According to Cisco, the vulnerability, designated as CVE-2024-20399, can be exploited by local attackers with Administrator privileges to execute arbitrary commands with root permissions on the underlying operating systems of the vulnerable devices. Cisco further explained, "This vulnerability is due to insufficient validation of arguments that are passed to specific configuration CLI commands. An attacker could exploit this vulnerability by including crafted input as the argument of an affected configuration CLI command. A successful exploit could allow the attacker to execute arbitrary commands on the underlying operating system with the privileges of root."

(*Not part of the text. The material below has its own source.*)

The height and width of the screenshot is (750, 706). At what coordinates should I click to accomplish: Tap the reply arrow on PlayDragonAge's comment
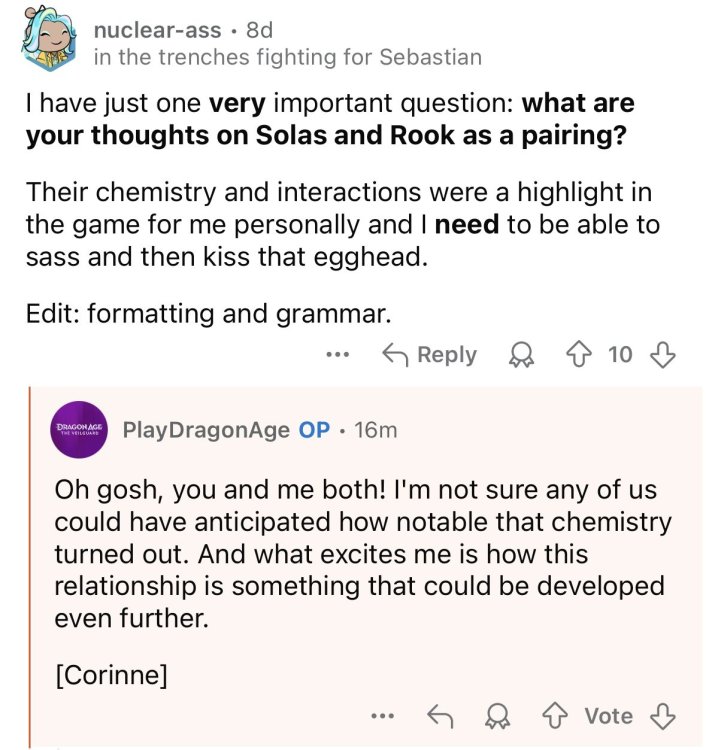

The vulnerability also allows attackers to execute commands without triggering system syslog messages, effectively enabling them to hide signs of compromise on hacked NX-OS devices. Cisco has recommended that customers regularly monitor and change the credentials of network-admin and vdc-admin administrative users. Cisco's Software Checker page can be used by admins to check if their network devices are vulnerable to attacks targeting the CVE-2024-20399 vulnerability.

In a separate incident in April, Cisco had warned about a state-sponsored hacking group, identified as UAT4356 and STORM-1849, exploiting multiple zero-day vulnerabilities (CVE-2024-20353 and CVE-2024-20359) in Adaptive Security Appliance (ASA) and Firepower Threat Defense (FTD) firewalls since November 2023. This campaign, called ArcaneDoor, targeted government networks worldwide. The hackers used these vulnerabilities to install previously unknown malware that allowed them to maintain persistence on compromised ASA and FTD devices. However, the initial attack vector used by the attackers to breach the victims' networks remains unidentified by Cisco.

Last month, Sygnia reported that Velvet Ant had targeted F5 BIG-IP appliances with custom malware in a cyberespionage campaign. In this campaign, they maintained persistent access to their victims' networks, surreptitiously stealing sensitive customer and financial information for three years without being detected.